Task goal | Write each entry out again, exactly as it is written.

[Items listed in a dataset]
..........

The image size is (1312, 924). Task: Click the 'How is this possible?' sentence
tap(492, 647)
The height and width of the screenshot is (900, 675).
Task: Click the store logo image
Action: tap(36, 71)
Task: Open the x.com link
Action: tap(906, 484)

..........

Task result |
The image size is (1312, 924). Task: Click the 'How is this possible?' sentence
tap(492, 647)
The height and width of the screenshot is (900, 675).
Task: Click the store logo image
Action: tap(36, 71)
Task: Open the x.com link
Action: tap(906, 484)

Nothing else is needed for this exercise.